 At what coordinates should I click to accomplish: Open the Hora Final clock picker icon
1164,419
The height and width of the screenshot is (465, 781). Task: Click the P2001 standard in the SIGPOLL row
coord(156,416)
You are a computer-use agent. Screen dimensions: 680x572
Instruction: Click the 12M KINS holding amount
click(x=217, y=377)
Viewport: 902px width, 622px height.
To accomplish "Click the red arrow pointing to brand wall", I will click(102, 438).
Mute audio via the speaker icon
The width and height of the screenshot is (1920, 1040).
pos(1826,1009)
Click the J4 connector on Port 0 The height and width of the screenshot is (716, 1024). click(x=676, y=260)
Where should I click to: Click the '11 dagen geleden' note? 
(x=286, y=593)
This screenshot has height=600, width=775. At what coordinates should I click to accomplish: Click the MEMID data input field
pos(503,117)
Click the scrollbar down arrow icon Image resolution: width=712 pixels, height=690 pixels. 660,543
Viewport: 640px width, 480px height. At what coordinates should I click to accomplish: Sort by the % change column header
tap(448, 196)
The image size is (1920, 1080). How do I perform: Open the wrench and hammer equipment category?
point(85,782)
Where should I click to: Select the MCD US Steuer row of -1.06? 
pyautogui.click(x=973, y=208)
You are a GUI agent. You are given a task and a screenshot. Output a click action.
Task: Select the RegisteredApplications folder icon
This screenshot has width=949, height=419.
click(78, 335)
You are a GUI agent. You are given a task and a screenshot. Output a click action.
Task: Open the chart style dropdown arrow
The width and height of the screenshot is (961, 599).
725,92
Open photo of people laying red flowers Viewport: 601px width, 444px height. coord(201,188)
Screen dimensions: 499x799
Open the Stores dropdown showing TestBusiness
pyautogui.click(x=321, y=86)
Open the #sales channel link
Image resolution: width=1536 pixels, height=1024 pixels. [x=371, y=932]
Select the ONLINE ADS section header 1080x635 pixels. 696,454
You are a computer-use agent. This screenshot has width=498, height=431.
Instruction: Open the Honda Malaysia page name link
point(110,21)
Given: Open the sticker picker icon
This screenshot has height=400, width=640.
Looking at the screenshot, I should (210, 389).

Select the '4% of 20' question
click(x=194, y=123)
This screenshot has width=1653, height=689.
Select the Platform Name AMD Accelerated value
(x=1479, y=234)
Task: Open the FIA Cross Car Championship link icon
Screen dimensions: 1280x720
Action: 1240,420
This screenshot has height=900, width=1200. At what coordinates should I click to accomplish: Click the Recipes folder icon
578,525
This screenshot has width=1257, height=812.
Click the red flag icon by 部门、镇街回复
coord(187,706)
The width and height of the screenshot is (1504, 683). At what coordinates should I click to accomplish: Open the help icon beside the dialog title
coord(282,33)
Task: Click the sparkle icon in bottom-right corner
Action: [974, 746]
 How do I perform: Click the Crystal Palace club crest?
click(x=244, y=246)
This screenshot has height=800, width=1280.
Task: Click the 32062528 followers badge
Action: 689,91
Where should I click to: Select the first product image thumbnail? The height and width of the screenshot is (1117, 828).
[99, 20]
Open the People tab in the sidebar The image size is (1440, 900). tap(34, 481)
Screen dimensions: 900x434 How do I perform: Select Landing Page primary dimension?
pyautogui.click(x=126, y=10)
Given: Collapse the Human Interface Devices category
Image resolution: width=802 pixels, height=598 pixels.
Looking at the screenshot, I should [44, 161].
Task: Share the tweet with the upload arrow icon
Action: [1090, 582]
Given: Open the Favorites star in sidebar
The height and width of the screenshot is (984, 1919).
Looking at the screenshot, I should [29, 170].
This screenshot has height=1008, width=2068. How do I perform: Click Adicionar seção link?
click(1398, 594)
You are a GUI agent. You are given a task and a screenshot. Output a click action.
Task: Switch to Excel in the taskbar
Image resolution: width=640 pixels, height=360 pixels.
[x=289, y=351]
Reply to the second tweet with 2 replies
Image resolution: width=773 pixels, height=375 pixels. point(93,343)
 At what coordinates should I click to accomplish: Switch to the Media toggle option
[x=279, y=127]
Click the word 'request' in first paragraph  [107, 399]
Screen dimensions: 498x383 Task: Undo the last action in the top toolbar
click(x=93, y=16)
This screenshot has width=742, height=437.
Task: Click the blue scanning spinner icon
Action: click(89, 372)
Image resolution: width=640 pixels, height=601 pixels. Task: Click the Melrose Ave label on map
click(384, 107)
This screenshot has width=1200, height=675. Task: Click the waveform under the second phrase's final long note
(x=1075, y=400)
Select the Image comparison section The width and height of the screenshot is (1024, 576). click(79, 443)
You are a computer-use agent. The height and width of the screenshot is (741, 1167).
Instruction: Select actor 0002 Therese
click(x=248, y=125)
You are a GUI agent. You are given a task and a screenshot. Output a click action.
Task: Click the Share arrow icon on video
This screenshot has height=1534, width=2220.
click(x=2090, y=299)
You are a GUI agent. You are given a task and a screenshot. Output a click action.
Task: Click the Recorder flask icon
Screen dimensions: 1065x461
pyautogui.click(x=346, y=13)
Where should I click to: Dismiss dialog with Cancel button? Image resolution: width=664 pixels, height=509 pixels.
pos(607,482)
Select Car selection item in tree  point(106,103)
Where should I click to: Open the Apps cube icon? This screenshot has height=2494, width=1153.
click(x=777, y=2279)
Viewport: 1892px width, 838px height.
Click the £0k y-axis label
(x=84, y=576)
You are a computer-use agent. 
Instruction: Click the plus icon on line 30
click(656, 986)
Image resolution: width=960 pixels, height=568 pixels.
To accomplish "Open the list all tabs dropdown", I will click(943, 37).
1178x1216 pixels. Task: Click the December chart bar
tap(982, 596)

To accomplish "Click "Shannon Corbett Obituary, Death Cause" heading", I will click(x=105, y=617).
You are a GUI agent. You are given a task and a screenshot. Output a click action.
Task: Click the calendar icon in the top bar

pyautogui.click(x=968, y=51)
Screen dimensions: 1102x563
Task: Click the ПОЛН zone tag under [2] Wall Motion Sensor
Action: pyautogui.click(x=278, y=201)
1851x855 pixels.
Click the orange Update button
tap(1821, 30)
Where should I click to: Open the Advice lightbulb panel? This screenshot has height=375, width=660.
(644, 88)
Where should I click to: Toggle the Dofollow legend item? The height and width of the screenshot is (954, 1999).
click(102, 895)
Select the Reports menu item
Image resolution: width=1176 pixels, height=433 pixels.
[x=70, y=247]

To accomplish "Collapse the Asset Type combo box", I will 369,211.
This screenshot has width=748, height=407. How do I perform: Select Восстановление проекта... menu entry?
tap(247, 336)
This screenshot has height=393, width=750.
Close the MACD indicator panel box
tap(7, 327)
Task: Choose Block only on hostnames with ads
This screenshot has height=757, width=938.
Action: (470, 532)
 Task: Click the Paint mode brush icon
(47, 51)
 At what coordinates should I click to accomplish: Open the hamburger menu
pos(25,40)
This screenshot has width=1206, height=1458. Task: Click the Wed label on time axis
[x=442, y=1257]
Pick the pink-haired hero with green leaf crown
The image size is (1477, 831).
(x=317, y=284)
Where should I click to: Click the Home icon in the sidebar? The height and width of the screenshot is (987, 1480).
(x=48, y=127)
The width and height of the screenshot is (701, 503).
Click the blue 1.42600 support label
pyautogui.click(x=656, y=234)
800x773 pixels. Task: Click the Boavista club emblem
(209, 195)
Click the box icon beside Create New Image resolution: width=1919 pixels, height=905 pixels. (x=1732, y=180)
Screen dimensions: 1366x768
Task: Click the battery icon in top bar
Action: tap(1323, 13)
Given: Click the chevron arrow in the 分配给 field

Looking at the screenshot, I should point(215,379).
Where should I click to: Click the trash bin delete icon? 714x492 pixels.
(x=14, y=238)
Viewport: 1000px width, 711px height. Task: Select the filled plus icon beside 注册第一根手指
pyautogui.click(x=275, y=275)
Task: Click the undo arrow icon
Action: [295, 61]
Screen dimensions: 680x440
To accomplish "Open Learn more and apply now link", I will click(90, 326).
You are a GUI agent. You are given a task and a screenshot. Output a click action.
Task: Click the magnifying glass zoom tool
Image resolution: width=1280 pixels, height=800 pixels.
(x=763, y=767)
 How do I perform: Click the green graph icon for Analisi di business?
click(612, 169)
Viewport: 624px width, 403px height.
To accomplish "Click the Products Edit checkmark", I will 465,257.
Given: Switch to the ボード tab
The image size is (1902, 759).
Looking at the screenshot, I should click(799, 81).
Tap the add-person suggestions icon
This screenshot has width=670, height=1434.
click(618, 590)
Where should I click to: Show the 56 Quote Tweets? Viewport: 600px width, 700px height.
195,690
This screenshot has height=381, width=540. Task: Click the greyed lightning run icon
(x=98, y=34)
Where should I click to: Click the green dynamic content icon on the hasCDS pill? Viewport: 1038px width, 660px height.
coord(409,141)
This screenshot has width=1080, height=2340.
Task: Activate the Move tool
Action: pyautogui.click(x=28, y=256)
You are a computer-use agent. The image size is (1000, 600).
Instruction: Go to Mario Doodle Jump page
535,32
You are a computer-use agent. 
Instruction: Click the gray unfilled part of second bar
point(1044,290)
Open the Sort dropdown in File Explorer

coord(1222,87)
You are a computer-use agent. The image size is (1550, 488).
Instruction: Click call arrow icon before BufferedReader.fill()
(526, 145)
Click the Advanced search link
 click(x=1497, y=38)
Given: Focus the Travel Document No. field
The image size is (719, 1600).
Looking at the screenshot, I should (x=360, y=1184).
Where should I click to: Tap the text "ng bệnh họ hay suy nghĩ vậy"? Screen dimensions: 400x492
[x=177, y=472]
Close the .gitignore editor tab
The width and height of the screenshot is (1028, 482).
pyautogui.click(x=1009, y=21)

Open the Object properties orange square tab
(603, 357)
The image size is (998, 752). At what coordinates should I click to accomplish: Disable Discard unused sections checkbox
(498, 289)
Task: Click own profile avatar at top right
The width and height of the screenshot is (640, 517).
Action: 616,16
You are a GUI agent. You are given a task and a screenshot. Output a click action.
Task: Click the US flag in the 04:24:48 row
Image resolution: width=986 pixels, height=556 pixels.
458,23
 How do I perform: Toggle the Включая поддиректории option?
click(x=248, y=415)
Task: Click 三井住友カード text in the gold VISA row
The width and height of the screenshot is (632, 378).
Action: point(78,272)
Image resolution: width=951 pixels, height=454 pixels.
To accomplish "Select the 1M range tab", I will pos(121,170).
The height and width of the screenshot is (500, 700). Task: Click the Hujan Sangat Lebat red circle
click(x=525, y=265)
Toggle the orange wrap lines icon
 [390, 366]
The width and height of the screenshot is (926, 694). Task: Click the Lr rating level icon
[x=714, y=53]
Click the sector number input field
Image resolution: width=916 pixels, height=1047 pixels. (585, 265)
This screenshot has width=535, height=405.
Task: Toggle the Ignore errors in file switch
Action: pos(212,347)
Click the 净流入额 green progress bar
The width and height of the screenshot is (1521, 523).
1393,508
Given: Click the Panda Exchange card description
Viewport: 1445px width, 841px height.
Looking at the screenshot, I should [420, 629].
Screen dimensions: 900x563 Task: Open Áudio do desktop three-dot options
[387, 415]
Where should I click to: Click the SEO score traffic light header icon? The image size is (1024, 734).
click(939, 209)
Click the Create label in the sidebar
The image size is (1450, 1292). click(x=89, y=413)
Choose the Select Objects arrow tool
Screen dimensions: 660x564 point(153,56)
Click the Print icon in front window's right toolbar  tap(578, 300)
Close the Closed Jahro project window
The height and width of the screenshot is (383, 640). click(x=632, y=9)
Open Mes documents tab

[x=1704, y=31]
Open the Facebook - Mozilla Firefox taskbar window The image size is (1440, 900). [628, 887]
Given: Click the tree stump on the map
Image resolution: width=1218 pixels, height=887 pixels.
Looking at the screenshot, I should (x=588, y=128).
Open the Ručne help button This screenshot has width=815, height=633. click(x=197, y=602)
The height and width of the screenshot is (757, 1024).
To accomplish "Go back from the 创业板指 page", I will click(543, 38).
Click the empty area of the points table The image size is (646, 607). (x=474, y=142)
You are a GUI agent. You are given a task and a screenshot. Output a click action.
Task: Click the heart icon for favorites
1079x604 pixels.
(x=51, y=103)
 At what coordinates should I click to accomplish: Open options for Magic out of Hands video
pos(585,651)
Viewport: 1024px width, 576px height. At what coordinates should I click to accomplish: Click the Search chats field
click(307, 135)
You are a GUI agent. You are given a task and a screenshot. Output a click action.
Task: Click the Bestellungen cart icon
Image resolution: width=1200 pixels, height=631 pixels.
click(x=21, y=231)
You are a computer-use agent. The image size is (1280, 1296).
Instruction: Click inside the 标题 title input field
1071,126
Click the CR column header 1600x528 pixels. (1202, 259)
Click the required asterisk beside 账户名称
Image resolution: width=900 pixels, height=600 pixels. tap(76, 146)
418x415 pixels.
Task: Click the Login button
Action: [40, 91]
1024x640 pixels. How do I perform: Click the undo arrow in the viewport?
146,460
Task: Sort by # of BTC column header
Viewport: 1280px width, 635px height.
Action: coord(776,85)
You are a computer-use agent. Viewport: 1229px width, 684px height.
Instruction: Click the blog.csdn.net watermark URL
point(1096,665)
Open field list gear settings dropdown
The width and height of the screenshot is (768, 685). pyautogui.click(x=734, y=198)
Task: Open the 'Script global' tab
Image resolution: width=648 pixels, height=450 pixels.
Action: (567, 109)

## Prompt:
In the listing above, find the line containing "The width and height of the screenshot is (632, 378)." and the line containing "Given: Click the Panda". Output them and every line between, exactly, and nothing else.

## Solution:
The width and height of the screenshot is (632, 378).
Action: point(78,272)
Image resolution: width=951 pixels, height=454 pixels.
To accomplish "Select the 1M range tab", I will pos(121,170).
The height and width of the screenshot is (500, 700). Task: Click the Hujan Sangat Lebat red circle
click(x=525, y=265)
Toggle the orange wrap lines icon
 [390, 366]
The width and height of the screenshot is (926, 694). Task: Click the Lr rating level icon
[x=714, y=53]
Click the sector number input field
Image resolution: width=916 pixels, height=1047 pixels. (585, 265)
This screenshot has width=535, height=405.
Task: Toggle the Ignore errors in file switch
Action: pos(212,347)
Click the 净流入额 green progress bar
The width and height of the screenshot is (1521, 523).
1393,508
Given: Click the Panda Exchange card description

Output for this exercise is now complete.